What Do Our Customers Really Want?
After more than eight years, our agile team still struggled with learning our customers’ desires in a timely manner so that we could deliver exactly what they wanted every two weeks. A fellow tester and I pushed to hire someone with business analysis expertise but didn’t get any traction on that idea.
We decided to form a community of practice (CoP) devoted to learning good ways to have conversations with stakeholders in order to obtain business rules, prototypes, and other specifications that our customers desired.
Participants in our CoP included the testers on our team, our product owner, ScrumMaster, and manager. We met every couple of weeks or so and soon reaped benefits from our efforts.
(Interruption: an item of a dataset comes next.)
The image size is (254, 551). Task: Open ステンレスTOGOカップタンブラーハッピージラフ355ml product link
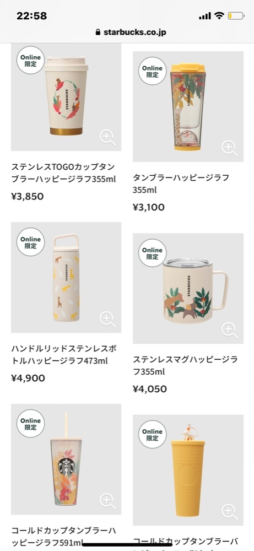pyautogui.click(x=63, y=173)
We’d experienced frustration with “requirements churn” during sprints. Yes, we embraced change, but we couldn’t start coding a feature without any examples of desired behavior from our customers. Spending many hours going back and forth to various stakeholders who constantly changed their minds was frustrating and wasteful.
Over the weeks, our “Conversational Specifications CoP” (thanks to George Dinwiddie for helping us with that name—he actually proposed “Conversational Desirements” but that didn’t sit well with everyone) produced experiments and positive results. Before each “iteration pre-planning” meeting, our product owner started creating a new page for each user story, using a template we testers had created. This page included mockups of any GUI pages or reports.
With each iteration, we discovered more areas where we lacked information. For example, we realized that we needed to know requirements for each user role that might use a given feature. Who would use this feature? What should they be authorized to do with it?
We worked on finding better ways to elicit examples from business experts and to collaborate with them to implement good solutions. Having essential information about desired system behavior, the business value each feature should deliver, and the various user roles involved helped our team deliver what our customers wanted—on the first try.
I encourage you to bring everyone interested in customers’ specifications together in a CoP and try experiments to find ways to get appropriate information in time to successfully deliver features—without burdening teams with heavyweight analysis practices.